PROMPT:
Please collect every line in the entries below that contains the word "Switch", and copy each of those lines in full.

RECORD LIST:
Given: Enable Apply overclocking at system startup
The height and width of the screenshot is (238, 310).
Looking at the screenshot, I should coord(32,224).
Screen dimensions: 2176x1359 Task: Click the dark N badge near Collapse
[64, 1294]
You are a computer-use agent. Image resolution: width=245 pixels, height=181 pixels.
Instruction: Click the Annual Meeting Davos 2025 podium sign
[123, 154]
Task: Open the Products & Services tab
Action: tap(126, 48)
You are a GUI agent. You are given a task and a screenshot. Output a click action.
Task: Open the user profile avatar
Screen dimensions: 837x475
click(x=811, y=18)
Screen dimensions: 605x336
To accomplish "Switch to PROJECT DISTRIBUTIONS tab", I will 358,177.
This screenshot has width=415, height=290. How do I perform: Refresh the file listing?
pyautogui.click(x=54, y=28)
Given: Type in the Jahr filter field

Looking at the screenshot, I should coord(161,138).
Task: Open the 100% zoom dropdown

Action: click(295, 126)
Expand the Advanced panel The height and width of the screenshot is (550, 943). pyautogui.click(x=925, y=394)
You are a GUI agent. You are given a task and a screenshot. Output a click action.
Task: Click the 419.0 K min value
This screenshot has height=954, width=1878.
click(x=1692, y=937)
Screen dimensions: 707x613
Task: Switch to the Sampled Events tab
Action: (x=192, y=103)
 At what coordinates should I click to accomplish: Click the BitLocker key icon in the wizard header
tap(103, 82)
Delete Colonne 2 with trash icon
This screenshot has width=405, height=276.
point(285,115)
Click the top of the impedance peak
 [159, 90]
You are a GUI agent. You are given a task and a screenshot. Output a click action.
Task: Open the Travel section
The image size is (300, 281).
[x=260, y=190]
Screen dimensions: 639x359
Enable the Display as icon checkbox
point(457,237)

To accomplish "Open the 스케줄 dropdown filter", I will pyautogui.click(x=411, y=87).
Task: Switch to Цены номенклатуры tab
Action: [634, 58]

RESULT FOR THIS TASK:
To accomplish "Switch to PROJECT DISTRIBUTIONS tab", I will 358,177.
Task: Switch to the Sampled Events tab
Task: Switch to Цены номенклатуры tab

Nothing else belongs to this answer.